Throughout the film, we come to know Pastor Pickett as a dedicated and diligent person - qualities that make him a highly dedicated pastor and community servant, including serving as president of the local school board. His devotion to his ministry and community ultimately cause considerable tensions within his also-valued family life. Seeking more time with his family, he retired from his position as senior pastor and accepts the position as chaplain at the same Huntsville prison where his parishioners had been killed years before. He began his work at the Walls Unit as a supporter of the death penalty - especially for people like the one inmate who had survived the 1974 siege and sat on death row for the hostage murders. Pastor Picket had personally ministered at the funerals of both women; never did he ever think that he would ever be called on to minister to the man responsible for killing them.

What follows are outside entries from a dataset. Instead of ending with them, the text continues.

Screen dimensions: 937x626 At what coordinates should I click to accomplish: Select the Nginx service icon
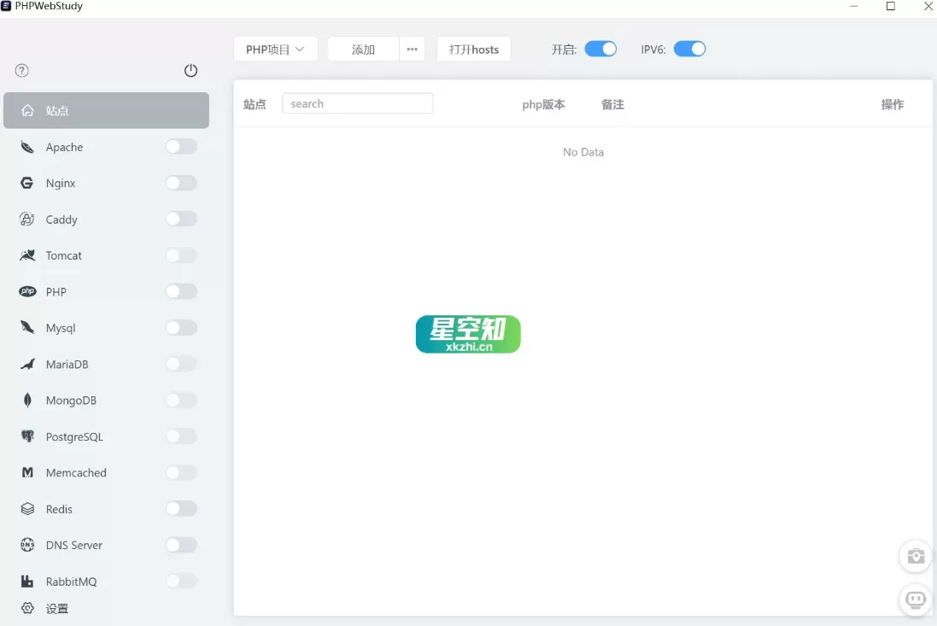pos(26,183)
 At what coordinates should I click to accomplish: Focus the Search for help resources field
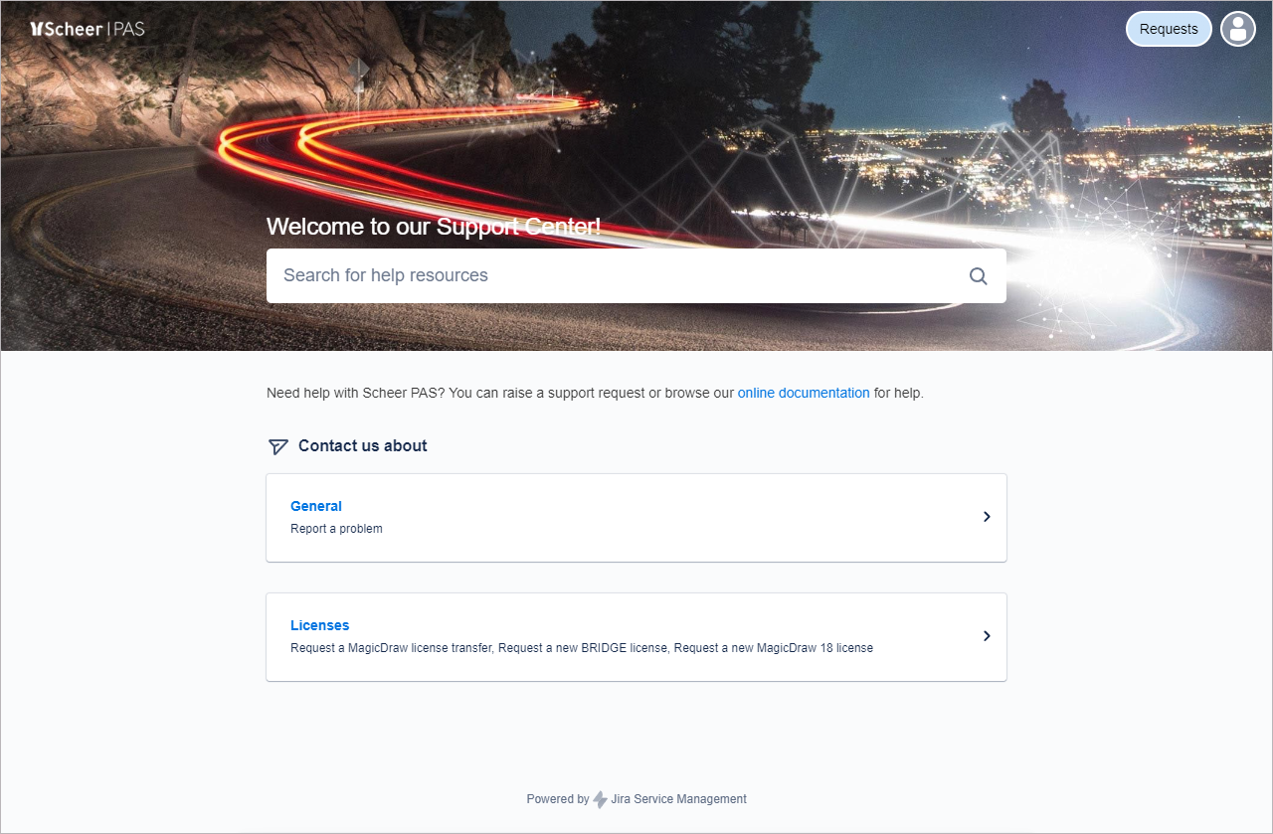pyautogui.click(x=637, y=275)
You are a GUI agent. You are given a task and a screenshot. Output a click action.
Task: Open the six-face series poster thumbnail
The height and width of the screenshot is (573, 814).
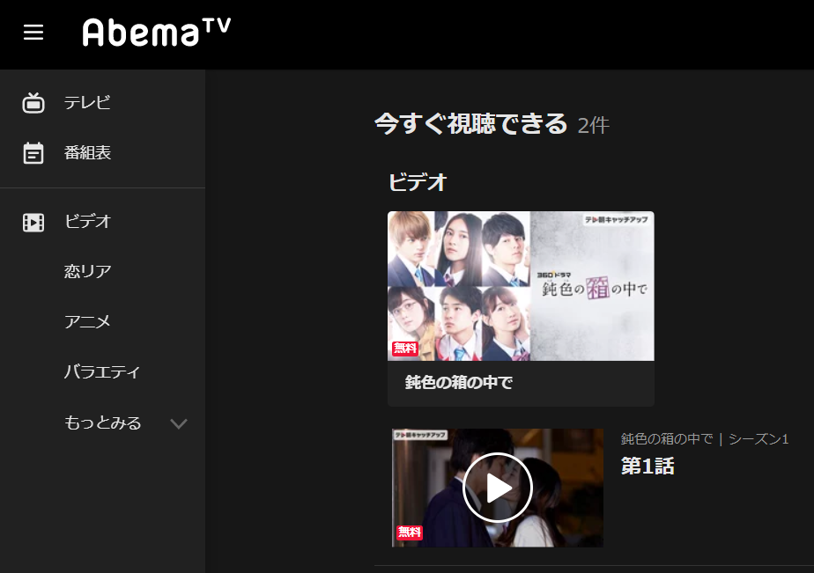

The country's first execution by lethal injection took place in Texas in 1982, and Chaplain Pickett was called to minister to inmate Charles Brooks, Jr. before he was killed. After Brooks' execution - and every one of the 94 that followed - the pastor would go home and talk into a cassette recorder, purging his thoughts to a strip of magnetic tape so to spare his family from hearing about the horror of his night's work. Excerpts of these recordings are central to the film's narrative of Pickett, a moment-to-moment, slow evolution as his views on the death penalty grow more complex and intentional. Rev. Pickett's audio entries remember not only many of the men who were executed, but the toll his involvement in those executions took on him and his familial relationships.

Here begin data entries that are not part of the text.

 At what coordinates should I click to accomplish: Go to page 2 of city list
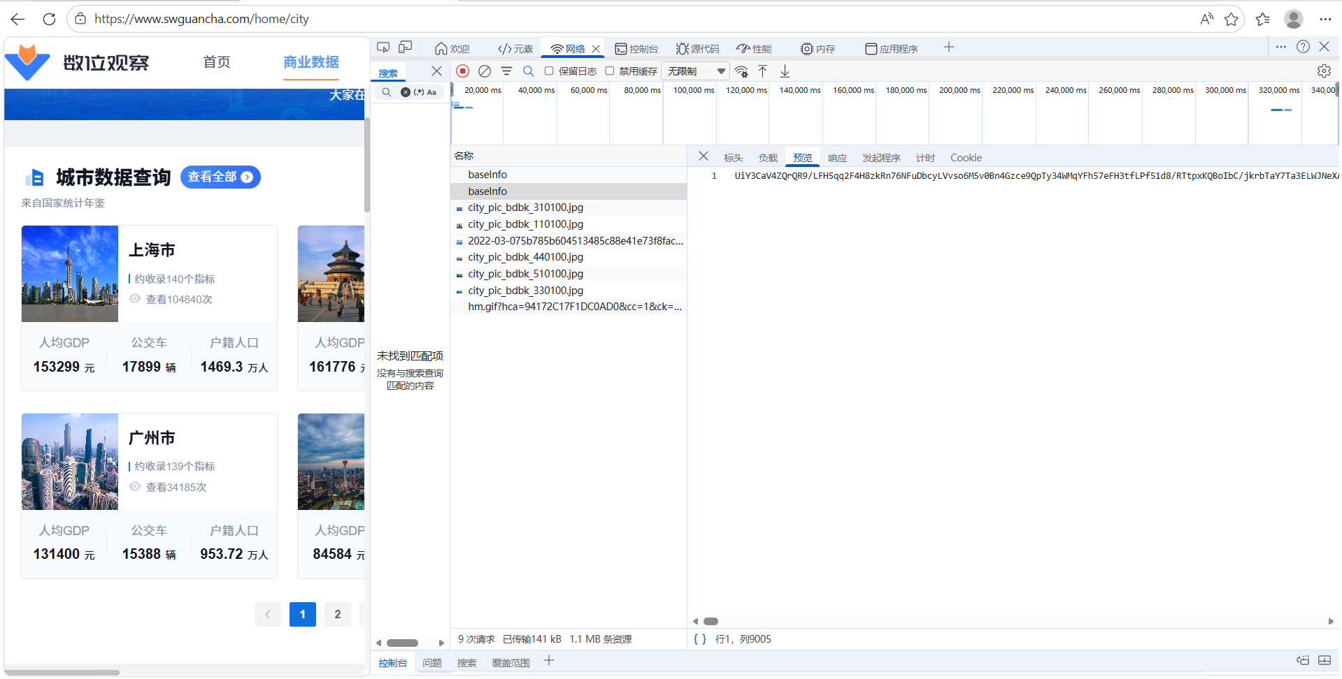point(338,614)
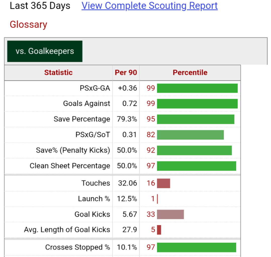Click the Last 365 Days heading
The height and width of the screenshot is (257, 271).
(40, 6)
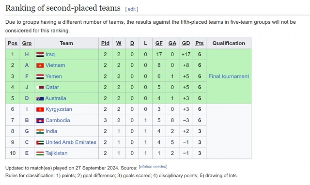Click the Tajikistan flag icon

point(40,153)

Pickett's confidence in the death penalty's value was gradually tested and eventually broke down altogether. Two moments - both executions - play particularly prominent in the drama of his conversion. The first came in 1989, with the execution of Carlos De Luna, a man who maintained his innocence up until his last day. De Luna's claims were so convincing that Pickett is to this day deeply troubled by his case. The film only adds to the compelling case of De Luna's innocence that became national news in 2007.
A final blow to Pickett's support for capital punishment came in 1991, with the execution of Ignacio Cuevas, the man sentenced to die for the murders of his former parishioners. Nearly two decades having passed since the tragedy, the seething rage and hatred that Pickett had once felt had subsided. Yet still conflicted, he felt reluctant to perform his usual spiritual duties at Cuevas' execution. Pickett does accompany Cuevas in his final moments, but it is the children of one Cuevas' victims who transform his core beliefs in a moment he says, "that'll stay with me forever":
Both of them said to me, "This does not bring closure. My children will never have a grandmother and there is nothing that happened in that building that can bring her back. My mother's dead, he's dead. That's just two dead people."
At the Death House Door certainly holds its own cinematically - but it's also a fantastic organizing tool. In early May, MD CASE, along with some University of Maryland students, screened the film at the university. Attendees were eager to talk more about the issue upon the film's end, and a few students even volunteered that the experience turned them into death penalty opponents. It is especially powerful for people of faith. Pastor Pickett's spiritual shift on the death penalty is testament to the powers of forgiveness and an open heart and mind.